JOB A:
In the 8-track discussion, where is the pinch roller located for radio station carts?

EXCERPT:

What was the last album to be issued on 8-track tape?
U2’s Joshua Tree in 1986.
Check out http://www.8trackheaven.com
While checking out the above site, I saw that there are some bands who, as a sort of lark, made 8-tracks of recent albums. The Melvins had one of these in 2000.
In case you find this (the 2000 releases mentioned in my previous post) interesting, it’s
When I was a college DJ in the early 90s, we used “carts,” which were essentially 8-tracks, to do station identifications, public service announcements, etc., but I don’t know if this is a common practice anymore.
Yep, we had those, too. We also used them to record playlist tracks that were played more often than usual. Of course, this being 1991, our cart of “Smells Like Teen Spirit” got worn out quickly.
<nitpick> NAB Carts are 1/4" 2-track tapes, 8-tracks are, as the name implies, 1/4" 8-track tapes. Just FYI</nitpick>
Well, Arken, you’ll at least point out that broadcast carts (at least, most of 'em) sped the tape through at 7 1/2 ips.
If you could put an 8 track into a broadcast cart deck it would get eaten alive.
Yeesh. And I thought I was nitpicking.
Might as well nitpick some more!
Similarities between 8-tracks and radio station “carts”:
- Both have an endless loop of 1/4-inch tape wound into a plastic, rectangular housing (though 8-tracks are opaque, whereas radio station carts – the tops anyway – are usually transparent).
Differences between them:
As noted, the speed at which the tape plays and the number of tracks on the tape (1 for mono carts, 2 for stereo carts, 8 for 8-tracks)
The pinch roller, (a rubberized wheel that mates with a turning capstan in the unit to enable the tape to move) is built into the housing itself of each individual 8-track tape. But for radio station carts, it’s built into the playback unit. The wheel pops up through a hole in the bottom of the cart when the play button is pressed and engages the capstan.

ROWS:

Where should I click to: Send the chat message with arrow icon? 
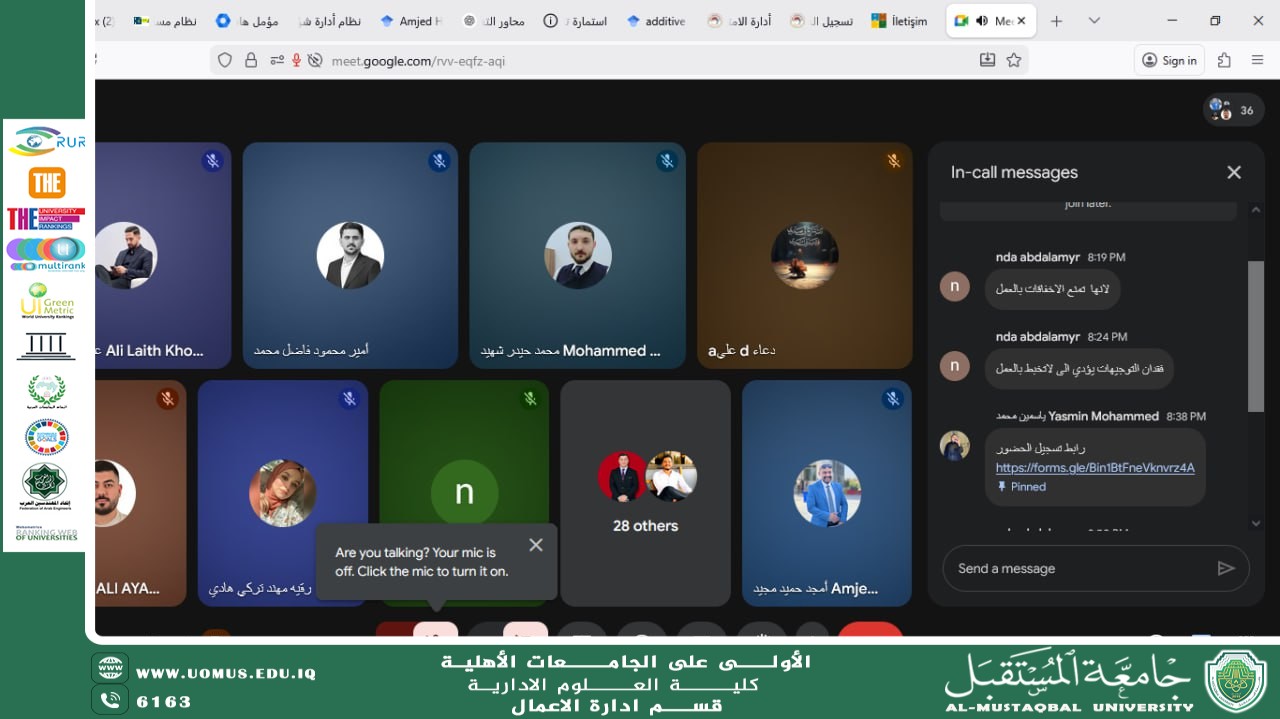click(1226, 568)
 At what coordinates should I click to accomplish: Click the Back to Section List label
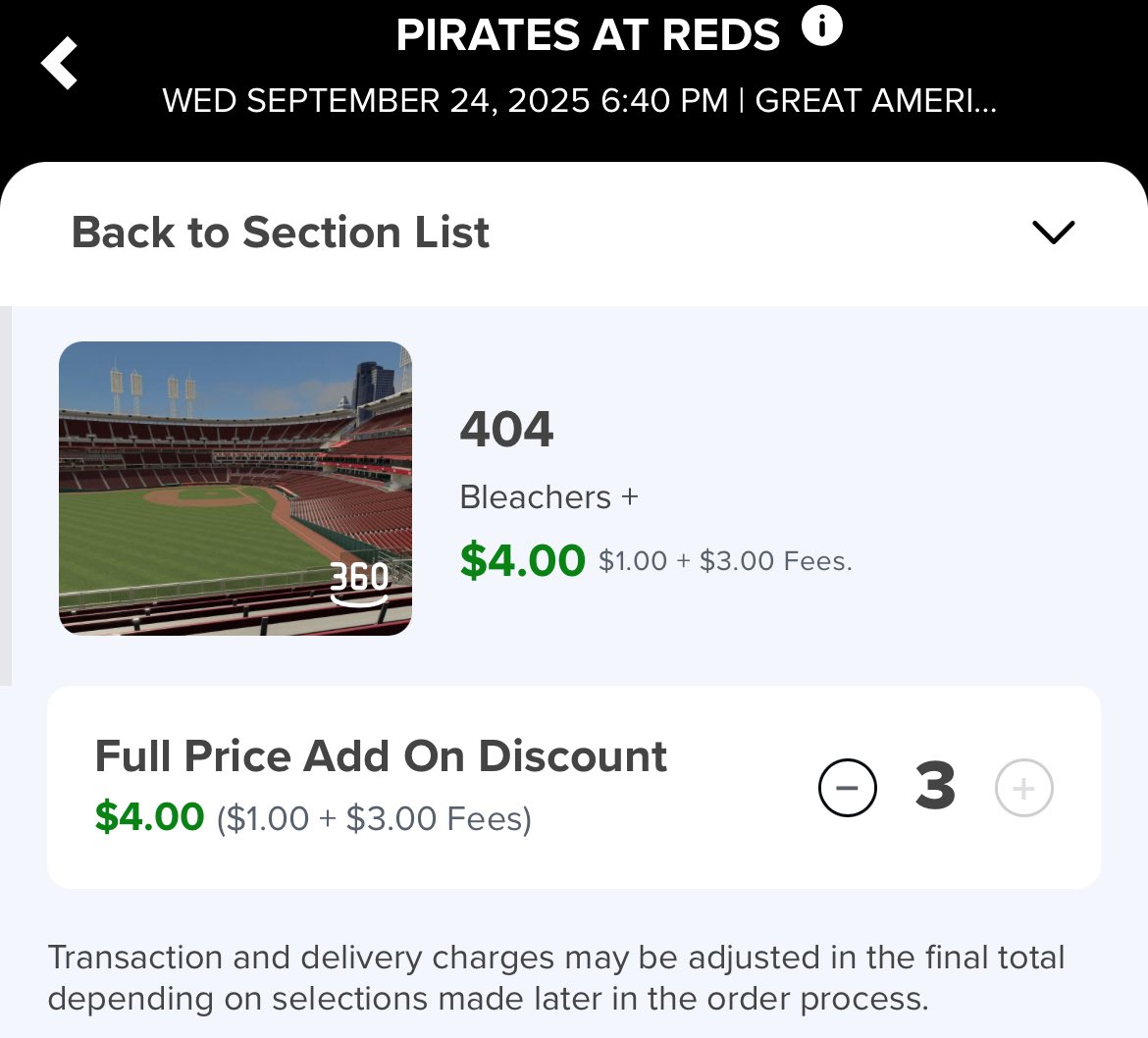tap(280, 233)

...

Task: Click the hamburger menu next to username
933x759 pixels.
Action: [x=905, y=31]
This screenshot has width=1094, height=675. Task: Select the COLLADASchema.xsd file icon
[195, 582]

JOB B:
Repeat the lines of the listing between the lines holding "Where should I" and "tap(280, 233)", inclusive, leaving out the pictures.

FINISHED ANSWER A:
It's built into the playback unit.

FINISHED ANSWER B:
Where should I click to: Send the chat message with arrow icon? 
click(1226, 568)
 At what coordinates should I click to accomplish: Click the Back to Section List label
tap(280, 233)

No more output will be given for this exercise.